= Work request =
Look below for the line that contains "This screenshot has height=562, width=750.", then copy it and each following line to the end of the records, minus any pictures.

= Data for this exercise =
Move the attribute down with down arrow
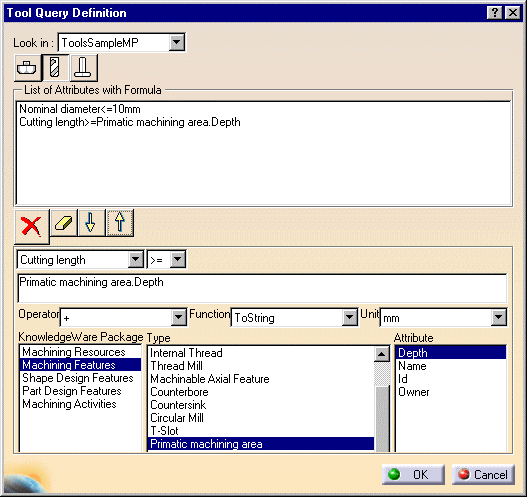 91,222
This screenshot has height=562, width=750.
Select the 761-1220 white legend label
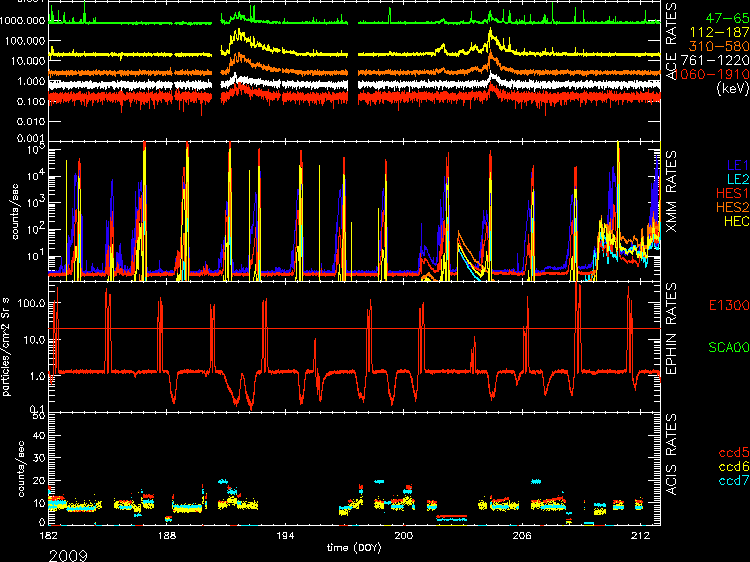pos(712,60)
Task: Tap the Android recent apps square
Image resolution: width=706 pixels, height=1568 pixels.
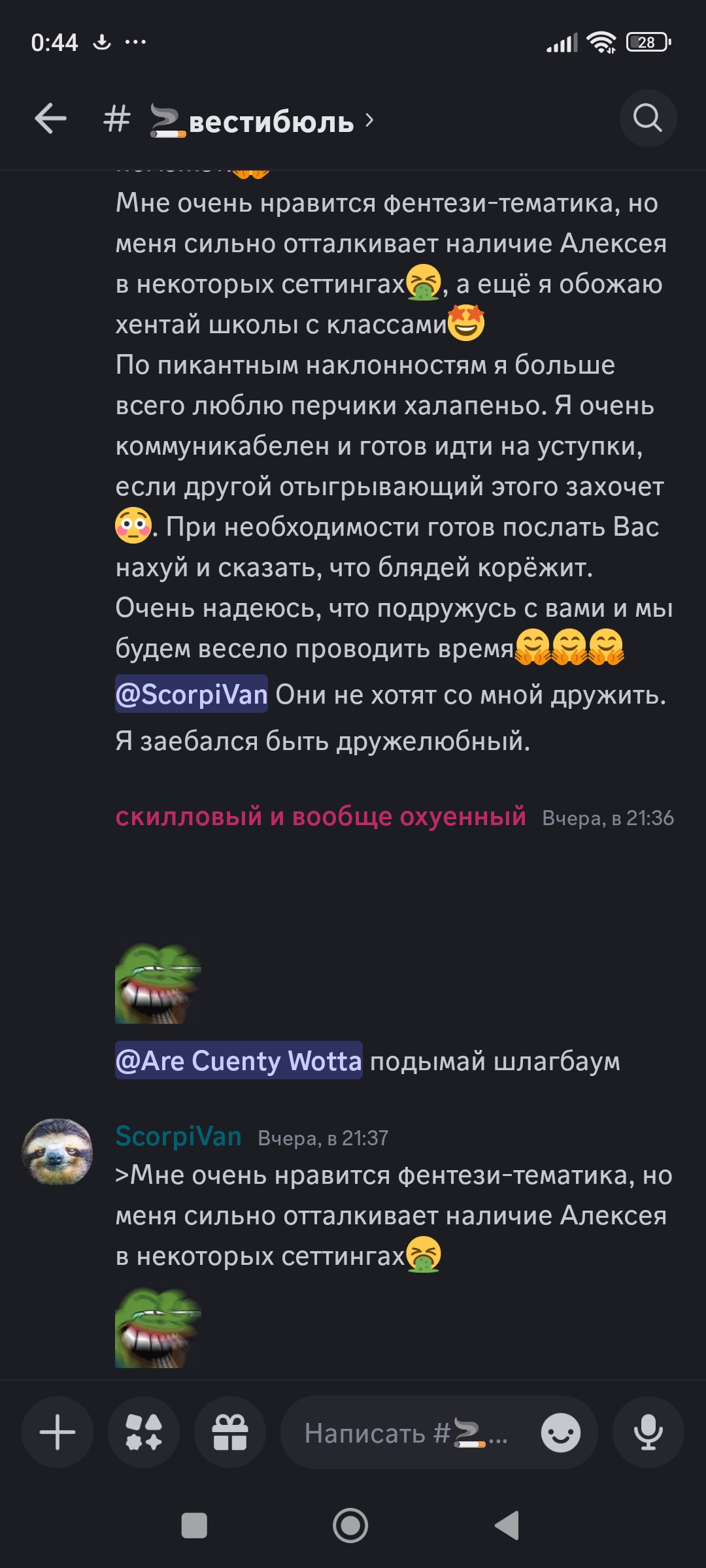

= Written answer =
This screenshot has height=562, width=750.
Select the 761-1220 white legend label
pos(712,60)
Task: Tap the Android recent apps square
Image resolution: width=706 pixels, height=1568 pixels.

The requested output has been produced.